For those less eagle-eyed, I can tell you that the Armani Collezioni at Turners was one of only 5 "independant" stores to offer this service. That'll be the Italian spelling of independent, presumably.

But no matter - after all, they can offer the "correct image that the Armani customer deserves". Maybe the Armani brand itself deserves a better image than splitting the word "customer" across two lines.

Not sure how reassured I would be that "Turners.....Attention to detail" was an appropriate strapline. I think I'd get them to measure me twice, should I ever be in a position to buy an Armani suit.

15 February 2008

travelling first class?

February 14 saw one of the periodic but unexceptional evenings of mayhem at Liverpool Street Station, London's rail gateway to the east. An apparent suicide at Romford Station had caused entire system meltdown, with cancelled trains and a station packed with commuters unable to move, and becoming uncomfortably familiar with each other. Or, as the train company's information system would later describe it, "a fatality at Romford with associated reactionary effects", implying to my mind some sort of right-wing coup.

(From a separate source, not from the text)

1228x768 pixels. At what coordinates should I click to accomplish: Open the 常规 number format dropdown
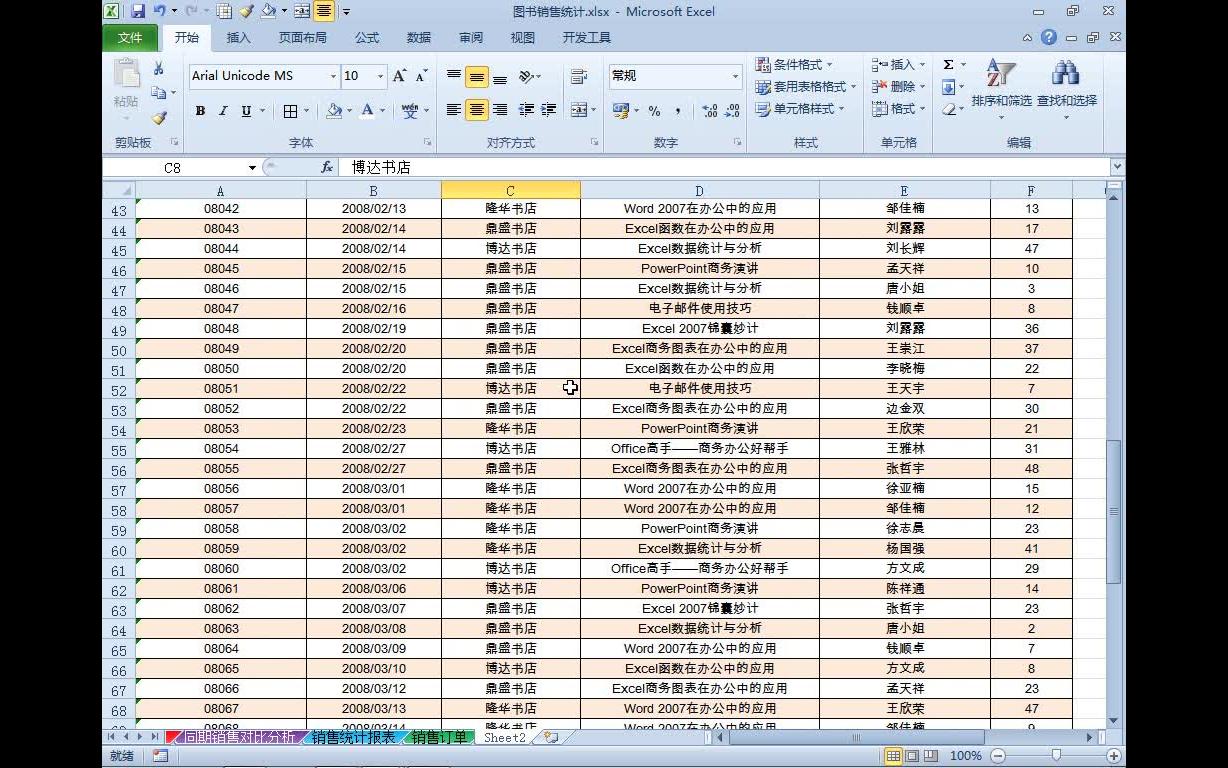[x=735, y=76]
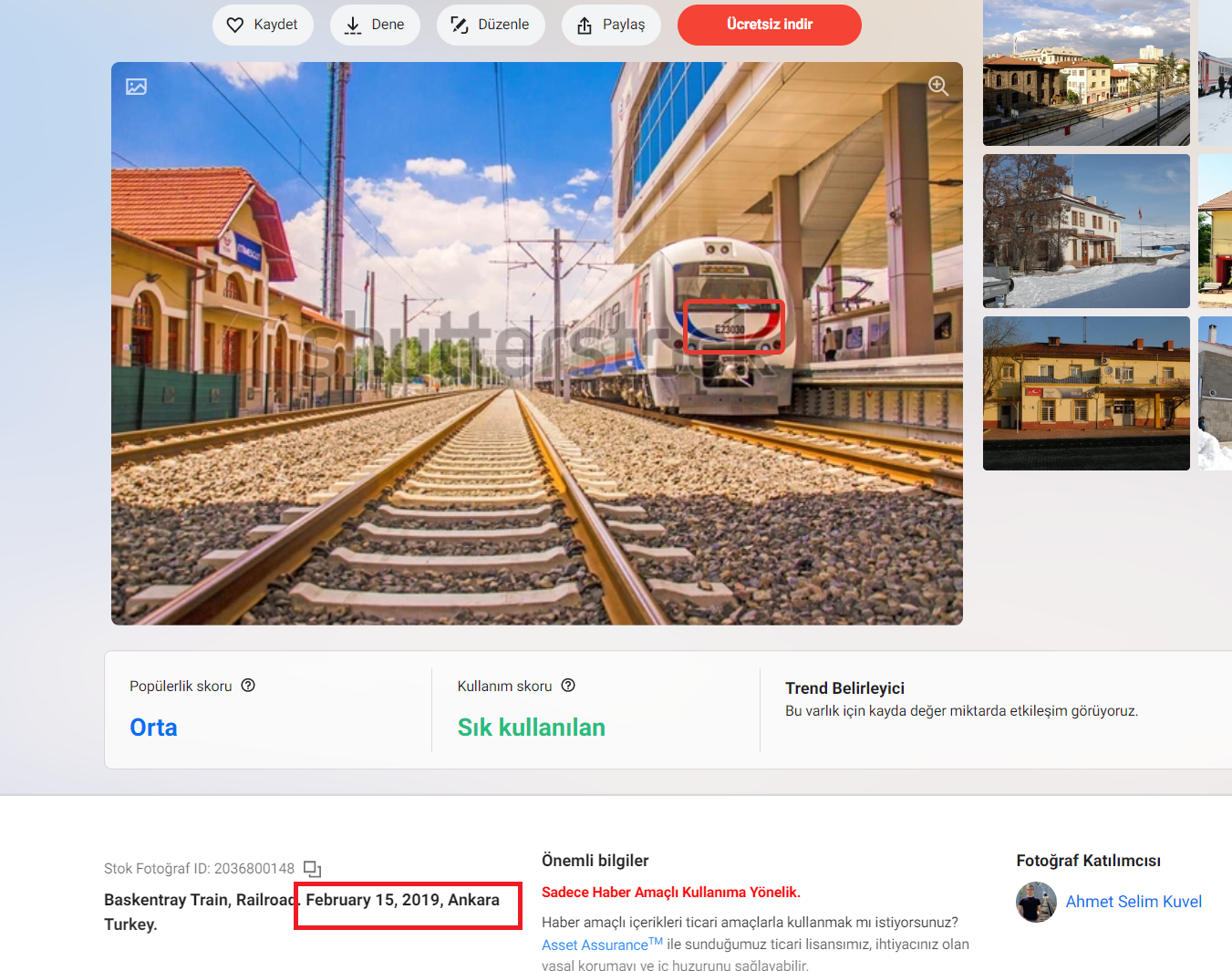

Today I noticed the train operating company's latest poster campaign against attacks on its employees. Clearly physical abuse is unacceptable, and should be condemned in the strongest possible terms. But it did make me think: if you are running a service that is so poor, you have to dissuade people from attacking your staff, maybe you need to rethink the nature of that service provision.

A Pope to restore faith

If Saturday Night TV is the first prize on British television, in the audience ratings tombola, then Friday night at least used to be somewhere between the fondue set and bottle of scotch. With each channel drawing on its strength, the BBC would wheel out its comedy big guns against Inspector Morse. But with the BBC now spreading its comedy across the various "platforms" and days of the week, and ITV desperate for anything to shore up its ad revenues, it leaves precious little worth even owning a TV for, never mind switching it on.

So three cheers for ITV's Moving Wallpaper, whose existence surely owes more to Commissioning Editors' cynicism than creative intent. The conceit seems like Executives taking an each way bet - a half hour show about making a soap, followed by the soap itself, with ironic cross-references and a star cast to knit both halves together. It means even if the plebs didn't get it, they'd tune in to see Jason Donovan and Martine McCutcheon, and the chattering classes would snigger up their sleeves at the media in-jokes.

Amazingly it works - or at least the behind-the-scenes half does. In Jonathan Pope we have a great management incompetent with the visionary capacity of a headless chicken, with Ben Miller as the cringingly inept Soap Exec leaping from one appalling idea to the next. Maybe there is a way back for ITV from the abyss of multi-channel programming.